>>>

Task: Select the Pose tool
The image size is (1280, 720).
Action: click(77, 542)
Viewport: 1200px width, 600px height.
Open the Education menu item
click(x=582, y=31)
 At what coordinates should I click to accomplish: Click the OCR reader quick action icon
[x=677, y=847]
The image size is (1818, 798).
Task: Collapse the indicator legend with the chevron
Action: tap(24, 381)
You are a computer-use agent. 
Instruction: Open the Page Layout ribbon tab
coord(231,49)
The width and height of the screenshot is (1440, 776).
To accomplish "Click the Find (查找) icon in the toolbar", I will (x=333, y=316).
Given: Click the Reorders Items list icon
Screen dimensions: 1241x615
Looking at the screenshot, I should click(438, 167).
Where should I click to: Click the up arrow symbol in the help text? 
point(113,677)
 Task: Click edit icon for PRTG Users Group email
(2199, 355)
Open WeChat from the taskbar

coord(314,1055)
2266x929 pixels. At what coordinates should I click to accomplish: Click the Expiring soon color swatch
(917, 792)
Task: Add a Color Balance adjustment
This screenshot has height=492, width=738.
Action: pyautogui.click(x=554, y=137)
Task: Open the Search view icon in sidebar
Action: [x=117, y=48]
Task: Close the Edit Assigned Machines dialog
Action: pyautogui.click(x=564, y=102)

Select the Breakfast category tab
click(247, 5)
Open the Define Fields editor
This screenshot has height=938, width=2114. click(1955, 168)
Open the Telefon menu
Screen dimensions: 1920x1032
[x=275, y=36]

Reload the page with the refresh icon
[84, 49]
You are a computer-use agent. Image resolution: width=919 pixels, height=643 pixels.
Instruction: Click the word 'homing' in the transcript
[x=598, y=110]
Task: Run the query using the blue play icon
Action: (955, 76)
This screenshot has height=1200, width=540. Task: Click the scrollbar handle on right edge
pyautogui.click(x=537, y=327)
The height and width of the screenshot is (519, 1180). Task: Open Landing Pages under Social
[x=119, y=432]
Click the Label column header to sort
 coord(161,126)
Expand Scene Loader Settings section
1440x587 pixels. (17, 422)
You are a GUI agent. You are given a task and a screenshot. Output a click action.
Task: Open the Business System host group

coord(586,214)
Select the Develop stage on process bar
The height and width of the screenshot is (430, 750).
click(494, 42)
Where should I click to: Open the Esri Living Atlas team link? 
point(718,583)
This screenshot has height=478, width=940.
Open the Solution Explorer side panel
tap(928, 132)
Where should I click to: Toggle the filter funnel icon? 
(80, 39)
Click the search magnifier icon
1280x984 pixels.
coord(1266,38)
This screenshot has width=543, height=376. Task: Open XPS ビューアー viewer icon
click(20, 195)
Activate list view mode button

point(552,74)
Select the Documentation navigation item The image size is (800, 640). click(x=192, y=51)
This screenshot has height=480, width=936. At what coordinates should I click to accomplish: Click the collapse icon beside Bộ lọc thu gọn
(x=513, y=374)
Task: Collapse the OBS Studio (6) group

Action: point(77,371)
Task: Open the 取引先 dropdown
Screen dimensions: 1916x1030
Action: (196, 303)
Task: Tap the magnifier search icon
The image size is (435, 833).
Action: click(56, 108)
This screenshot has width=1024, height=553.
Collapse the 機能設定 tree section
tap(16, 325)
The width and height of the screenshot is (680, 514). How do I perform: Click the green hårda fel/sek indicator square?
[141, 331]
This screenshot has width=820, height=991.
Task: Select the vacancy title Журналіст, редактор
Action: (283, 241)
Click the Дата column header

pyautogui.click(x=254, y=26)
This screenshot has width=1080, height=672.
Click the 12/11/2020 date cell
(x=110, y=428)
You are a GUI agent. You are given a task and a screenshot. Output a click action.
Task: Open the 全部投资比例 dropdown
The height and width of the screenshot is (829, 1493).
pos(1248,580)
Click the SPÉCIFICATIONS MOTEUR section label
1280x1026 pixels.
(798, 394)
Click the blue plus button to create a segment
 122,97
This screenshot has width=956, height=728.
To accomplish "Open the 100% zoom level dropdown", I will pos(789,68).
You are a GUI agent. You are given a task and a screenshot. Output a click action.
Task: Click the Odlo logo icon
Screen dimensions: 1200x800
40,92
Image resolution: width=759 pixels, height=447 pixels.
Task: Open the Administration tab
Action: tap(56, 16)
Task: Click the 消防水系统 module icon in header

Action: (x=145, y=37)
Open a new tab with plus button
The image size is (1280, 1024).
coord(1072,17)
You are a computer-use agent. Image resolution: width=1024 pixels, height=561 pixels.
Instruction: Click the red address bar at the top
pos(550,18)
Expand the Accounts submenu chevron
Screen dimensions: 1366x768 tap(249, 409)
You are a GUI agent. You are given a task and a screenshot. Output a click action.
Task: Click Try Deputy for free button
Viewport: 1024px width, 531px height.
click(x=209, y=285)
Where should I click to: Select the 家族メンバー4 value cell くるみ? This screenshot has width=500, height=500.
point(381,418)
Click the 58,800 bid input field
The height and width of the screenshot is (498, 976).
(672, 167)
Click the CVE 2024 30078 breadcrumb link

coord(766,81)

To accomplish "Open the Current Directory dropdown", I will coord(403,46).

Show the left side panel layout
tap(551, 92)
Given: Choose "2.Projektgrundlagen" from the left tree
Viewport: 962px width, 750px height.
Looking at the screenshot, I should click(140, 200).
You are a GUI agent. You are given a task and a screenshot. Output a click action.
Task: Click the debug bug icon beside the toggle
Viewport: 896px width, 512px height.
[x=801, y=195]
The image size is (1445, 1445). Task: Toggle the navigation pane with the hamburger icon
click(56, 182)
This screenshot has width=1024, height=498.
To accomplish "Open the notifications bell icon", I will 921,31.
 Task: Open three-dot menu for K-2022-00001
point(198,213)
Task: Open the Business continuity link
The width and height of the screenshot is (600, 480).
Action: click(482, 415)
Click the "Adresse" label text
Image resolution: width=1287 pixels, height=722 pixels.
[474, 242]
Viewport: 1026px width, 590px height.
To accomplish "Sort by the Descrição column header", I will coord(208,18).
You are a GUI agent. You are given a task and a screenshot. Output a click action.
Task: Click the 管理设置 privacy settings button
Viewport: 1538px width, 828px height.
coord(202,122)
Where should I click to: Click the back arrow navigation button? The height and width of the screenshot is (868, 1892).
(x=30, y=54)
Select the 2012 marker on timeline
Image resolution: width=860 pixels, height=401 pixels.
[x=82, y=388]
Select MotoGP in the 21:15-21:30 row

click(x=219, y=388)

<<<

What you have to do - For the entries above, transcribe precisely the lines from the one with "Task: Click the 管理设置 privacy settings button" through the end, including both.

Answer section -
Task: Click the 管理设置 privacy settings button
Viewport: 1538px width, 828px height.
coord(202,122)
Where should I click to: Click the back arrow navigation button? The height and width of the screenshot is (868, 1892).
(x=30, y=54)
Select the 2012 marker on timeline
Image resolution: width=860 pixels, height=401 pixels.
[x=82, y=388]
Select MotoGP in the 21:15-21:30 row

click(x=219, y=388)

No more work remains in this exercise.